I believe that a lot of frustration comes from people unwilling to learn the conceptual basis of the tools they are using.
> It's very easy to type `apropos ffmpeg`
No it's not. First, that's not a Windows command, so right off the bat you've cut off the largest OS. Second, your command is naively empty and it's telling that you've given it instead of an actual search query because you wouldn't be able to come up with a great one right away that would result in the correct result at the top - while the correct resuls is "hardcoded" in the field type in the UI. So yeah, go on, find that perfect query and then explain why you think every single user should be able to do the same quickly. Then you can think about how justified your other beliefs are about basic workflow issues you don't understand
Quite telling that these tools need to exist to make ffmpeg actually usable by humans (including very experienced developers).

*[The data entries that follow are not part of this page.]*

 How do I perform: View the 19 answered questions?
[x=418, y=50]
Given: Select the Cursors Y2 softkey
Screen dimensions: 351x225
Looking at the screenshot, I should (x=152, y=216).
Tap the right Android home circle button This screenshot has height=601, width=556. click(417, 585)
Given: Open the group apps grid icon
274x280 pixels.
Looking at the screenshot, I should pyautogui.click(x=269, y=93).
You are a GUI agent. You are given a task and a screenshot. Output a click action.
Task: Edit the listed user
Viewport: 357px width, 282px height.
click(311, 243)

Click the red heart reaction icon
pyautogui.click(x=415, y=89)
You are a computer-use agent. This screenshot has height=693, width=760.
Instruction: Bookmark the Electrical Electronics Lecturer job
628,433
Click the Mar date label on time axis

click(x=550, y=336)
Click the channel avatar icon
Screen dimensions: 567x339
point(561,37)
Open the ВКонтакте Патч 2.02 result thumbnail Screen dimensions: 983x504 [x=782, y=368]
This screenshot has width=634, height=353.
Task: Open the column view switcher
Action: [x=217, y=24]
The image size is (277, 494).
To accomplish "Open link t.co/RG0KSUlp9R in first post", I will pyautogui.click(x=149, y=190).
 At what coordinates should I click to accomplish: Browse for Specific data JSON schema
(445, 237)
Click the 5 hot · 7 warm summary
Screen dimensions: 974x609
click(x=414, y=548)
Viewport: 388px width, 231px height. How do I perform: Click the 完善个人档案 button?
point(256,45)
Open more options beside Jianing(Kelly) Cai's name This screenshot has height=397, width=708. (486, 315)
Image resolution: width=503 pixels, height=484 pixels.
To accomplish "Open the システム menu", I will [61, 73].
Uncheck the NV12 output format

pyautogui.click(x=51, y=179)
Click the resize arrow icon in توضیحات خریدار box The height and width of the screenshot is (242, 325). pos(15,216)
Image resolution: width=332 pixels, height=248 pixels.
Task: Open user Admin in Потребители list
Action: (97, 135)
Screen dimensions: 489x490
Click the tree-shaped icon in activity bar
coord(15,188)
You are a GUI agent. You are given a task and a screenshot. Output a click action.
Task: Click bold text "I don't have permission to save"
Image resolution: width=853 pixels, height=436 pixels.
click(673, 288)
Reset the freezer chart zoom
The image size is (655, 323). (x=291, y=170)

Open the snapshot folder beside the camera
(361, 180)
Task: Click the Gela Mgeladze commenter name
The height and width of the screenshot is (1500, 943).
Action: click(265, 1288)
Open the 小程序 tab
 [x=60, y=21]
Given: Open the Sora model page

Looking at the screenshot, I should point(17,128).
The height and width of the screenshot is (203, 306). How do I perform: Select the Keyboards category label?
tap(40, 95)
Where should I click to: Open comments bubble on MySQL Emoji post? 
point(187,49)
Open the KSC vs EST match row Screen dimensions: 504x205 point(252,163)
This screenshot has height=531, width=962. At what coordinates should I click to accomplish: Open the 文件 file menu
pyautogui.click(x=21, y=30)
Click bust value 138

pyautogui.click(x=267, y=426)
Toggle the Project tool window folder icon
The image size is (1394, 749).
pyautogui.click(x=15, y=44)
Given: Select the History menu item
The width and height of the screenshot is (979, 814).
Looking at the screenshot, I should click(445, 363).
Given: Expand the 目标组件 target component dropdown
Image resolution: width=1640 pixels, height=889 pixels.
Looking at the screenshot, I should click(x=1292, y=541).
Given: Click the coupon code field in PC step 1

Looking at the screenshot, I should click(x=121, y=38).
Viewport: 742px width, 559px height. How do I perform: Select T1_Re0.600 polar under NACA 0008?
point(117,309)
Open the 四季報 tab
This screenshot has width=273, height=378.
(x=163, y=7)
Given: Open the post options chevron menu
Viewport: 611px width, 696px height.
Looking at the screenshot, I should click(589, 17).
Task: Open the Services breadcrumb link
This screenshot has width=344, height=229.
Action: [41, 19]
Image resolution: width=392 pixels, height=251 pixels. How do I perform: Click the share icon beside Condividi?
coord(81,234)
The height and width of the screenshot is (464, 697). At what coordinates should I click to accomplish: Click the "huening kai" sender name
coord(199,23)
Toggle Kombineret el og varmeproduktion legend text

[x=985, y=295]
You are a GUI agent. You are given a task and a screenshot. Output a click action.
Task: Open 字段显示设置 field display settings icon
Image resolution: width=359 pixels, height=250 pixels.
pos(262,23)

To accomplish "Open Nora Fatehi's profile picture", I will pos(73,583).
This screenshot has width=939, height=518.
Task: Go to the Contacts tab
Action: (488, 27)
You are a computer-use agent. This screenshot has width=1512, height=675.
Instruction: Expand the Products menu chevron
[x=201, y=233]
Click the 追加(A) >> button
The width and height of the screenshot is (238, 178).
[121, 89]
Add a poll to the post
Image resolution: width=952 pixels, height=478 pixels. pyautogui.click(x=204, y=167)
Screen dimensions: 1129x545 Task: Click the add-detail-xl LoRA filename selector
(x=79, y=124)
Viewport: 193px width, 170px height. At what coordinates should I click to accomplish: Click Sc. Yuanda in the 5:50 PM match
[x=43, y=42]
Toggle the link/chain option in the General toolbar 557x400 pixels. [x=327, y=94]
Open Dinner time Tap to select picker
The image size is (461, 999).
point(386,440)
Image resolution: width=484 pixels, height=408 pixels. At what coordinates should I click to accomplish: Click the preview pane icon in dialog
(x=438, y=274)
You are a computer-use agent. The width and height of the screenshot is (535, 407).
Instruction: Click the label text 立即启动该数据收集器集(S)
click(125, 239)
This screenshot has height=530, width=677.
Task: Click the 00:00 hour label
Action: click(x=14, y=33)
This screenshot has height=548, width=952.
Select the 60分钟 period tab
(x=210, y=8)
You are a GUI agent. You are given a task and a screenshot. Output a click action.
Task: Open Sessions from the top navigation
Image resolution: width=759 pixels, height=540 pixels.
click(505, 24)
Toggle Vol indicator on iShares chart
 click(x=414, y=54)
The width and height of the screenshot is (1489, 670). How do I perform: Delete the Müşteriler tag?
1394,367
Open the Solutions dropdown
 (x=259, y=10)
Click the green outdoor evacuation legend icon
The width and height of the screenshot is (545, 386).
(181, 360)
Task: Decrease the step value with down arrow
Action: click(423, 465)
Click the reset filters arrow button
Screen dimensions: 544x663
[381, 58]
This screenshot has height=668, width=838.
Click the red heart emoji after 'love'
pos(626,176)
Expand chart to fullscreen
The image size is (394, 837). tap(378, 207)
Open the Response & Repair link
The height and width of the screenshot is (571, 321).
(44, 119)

If one has fewer such commands its as simple as just bash aliases and just adding it to ~/.bashrc
alias convertmkvtomp4='ffmpeg command'
then just run it anytime with just that alias phrase i use ffmpeg a lot so i have my own dedicated cli snippet tool for me, to quickly build out complex pipeline in easier language
the best part is i have --dry-run then exposes the flow + explicit commands being used at each step, if i need details on whats happening and verbose output at each step
But yea ffmpeg is awesome software, one of the great oss projects imo. working with video is hellish and it makes it possible.
Has anyone else been avoiding typing FFmpeg commands by using file:// URLs with yt-dlp
I like that you took no AI approach, i am looking for something like this i.e. understanding intent and generating command without using AI but so far regex based approaches have proved to be inadequate. I also tried indexing keywords and creating index of keywords with similar meaning that improved the situation a bit but without something heavy like bert its always a subpar experience.
Is there an easier way?
I think it was an M4 Mac. Does iMovie need a codec pack? I know some PC OEMs don't ship an h.265 codec, pointing users to a $0.99 download. Thought Mac would include it, being promoted as for content creators.
To re-encode the content into H.264+AAC, rather than simply "muxing" the encoded bitstreams from the MP4 container into a new MOV container.